Specializes in ED, School Nurse.

This is a very interesting thread. Thank you to everyone for sharing your stories. I've been a nurse for 8 years so I have no nursing stories to add to this thread. I graduated high school in 1990, so I remember the AIDS epidemic from a teenager's view. It's fascinating (and heartbreaking at times) to hear about it from a nursing perspective.

Specializes in Home Health (PDN), Camp Nursing.

Yes exactly. It's easy to judge the shameful behavior of professionals in hindsight. However it must have been unbelievably frightening to have a 100% fatal disease, that you know nothing about, loose in the community. I can easy see how panic would set in. My generation views HIV as a manageable illness, not a sure death that it was in the 80s.

Specializes in Cardicac Neuro Telemetry.
I just wanted to thank the OP for starting this thread. Many of the posts have included details that are incredibly sad, but every one of them also give me hope about our society and make me look forward to the future of nursing. What a great topic, and thank you to everyone that has responded! To every poster--you have all touched my heart!

(((Hugs)))

I think it is an important part of history culturally and medically speaking which is why I brought it up. You really should watch the movie "And The Band Played On". If you enjoyed this discussion, you'll enjoy the movie.

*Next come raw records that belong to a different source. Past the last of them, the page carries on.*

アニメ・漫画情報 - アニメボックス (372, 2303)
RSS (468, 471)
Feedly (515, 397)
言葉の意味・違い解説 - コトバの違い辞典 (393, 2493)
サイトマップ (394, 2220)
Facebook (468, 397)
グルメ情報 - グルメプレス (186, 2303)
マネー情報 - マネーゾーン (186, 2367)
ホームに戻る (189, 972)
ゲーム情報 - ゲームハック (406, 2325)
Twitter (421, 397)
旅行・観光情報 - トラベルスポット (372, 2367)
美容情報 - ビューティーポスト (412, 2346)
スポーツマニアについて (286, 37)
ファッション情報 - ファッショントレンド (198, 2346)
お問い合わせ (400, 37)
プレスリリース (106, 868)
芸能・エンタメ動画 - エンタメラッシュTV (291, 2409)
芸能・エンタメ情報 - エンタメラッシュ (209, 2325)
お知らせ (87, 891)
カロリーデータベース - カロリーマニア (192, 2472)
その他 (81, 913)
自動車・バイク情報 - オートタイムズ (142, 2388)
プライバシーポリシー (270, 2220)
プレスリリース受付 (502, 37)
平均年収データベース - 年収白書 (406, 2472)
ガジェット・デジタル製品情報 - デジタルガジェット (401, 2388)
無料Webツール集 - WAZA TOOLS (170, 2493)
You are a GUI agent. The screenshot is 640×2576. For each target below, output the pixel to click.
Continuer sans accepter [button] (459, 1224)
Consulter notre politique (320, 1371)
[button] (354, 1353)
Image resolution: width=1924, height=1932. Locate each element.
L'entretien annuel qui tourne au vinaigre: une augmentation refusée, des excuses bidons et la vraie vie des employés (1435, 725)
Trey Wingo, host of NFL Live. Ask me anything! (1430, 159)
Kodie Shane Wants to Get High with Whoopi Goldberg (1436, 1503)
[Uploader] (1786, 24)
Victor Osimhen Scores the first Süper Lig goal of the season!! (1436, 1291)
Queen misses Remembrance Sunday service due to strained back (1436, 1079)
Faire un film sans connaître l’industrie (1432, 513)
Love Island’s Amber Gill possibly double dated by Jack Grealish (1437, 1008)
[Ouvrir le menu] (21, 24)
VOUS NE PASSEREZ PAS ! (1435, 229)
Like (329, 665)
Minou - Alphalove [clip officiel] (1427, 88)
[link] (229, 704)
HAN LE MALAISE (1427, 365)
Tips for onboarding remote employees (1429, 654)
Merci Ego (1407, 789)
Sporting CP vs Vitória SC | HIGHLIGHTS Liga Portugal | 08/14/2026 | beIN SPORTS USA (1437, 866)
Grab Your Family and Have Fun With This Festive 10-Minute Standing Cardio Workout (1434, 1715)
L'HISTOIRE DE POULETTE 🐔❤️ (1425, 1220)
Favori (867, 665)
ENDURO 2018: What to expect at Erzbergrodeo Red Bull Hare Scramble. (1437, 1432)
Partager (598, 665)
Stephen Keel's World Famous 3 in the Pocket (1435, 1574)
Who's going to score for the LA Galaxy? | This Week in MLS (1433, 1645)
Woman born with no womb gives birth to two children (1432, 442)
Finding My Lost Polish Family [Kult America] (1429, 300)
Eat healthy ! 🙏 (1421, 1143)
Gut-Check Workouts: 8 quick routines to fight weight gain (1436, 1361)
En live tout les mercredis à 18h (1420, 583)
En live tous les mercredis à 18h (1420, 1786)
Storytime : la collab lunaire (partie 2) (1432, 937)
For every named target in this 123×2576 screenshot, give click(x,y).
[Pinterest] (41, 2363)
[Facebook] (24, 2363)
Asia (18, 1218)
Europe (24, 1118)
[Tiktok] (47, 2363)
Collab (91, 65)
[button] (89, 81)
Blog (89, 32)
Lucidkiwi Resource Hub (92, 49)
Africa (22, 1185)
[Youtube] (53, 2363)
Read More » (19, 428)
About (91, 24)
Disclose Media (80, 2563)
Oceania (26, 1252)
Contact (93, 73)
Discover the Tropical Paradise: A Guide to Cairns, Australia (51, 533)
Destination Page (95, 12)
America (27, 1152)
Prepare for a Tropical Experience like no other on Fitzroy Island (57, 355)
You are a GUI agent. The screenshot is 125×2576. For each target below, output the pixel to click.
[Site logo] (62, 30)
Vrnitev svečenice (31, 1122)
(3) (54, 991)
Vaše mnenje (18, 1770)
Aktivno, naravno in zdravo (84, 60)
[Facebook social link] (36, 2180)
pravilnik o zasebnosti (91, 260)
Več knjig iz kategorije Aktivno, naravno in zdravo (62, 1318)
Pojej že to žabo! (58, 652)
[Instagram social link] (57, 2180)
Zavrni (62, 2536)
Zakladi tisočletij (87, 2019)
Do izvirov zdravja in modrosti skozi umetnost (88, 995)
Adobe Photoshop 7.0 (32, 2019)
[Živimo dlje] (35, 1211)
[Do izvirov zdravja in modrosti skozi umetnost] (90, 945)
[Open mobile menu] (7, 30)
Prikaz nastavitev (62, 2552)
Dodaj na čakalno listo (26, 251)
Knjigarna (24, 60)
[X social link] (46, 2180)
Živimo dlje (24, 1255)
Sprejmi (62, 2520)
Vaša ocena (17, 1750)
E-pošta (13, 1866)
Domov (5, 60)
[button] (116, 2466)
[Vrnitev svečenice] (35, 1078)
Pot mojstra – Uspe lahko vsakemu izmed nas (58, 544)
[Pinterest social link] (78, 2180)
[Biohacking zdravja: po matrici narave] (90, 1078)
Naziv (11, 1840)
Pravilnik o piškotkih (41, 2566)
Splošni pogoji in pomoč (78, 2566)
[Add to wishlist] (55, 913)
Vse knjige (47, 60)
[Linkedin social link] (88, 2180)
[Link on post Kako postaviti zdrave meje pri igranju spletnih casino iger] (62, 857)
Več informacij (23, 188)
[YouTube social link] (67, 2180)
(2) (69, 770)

Specializes in Cardicac Neuro Telemetry.
I totally agree, and many of you who are younger cannot image the fear caused by the NOT KNOWING!! Here was a 100% fatal disease of unknown etiology, without any idea about routes of transmission, that came out of "no where".

Imagine,if you can,something like Ebola.....deadly, painful, and highly contagious, but with a slower death. How many people do you suppose want to run in and get a fatal disease, or worse, bring it home to your KIDS?? No one KNEW that it was not transmitted by casual contact, nor did anyone want to test the theory.

Princess Diana was among the first to publicly hug an AIDS patient, and it was a huge step in bringing the fear level down, at least among rational folks.

You're right. Even though I was born in 1988, I can totally get the not knowing part. We know a lot more about AIDS than what was known then so it can be easy to forget. But some of these posters are telling stories of what happened to their families that go a little bit beyond the "not knowing" and more into the realm of hate (at least in my opinion). It had to have been a scary time for all medical personnel... Even the most compassionate ones.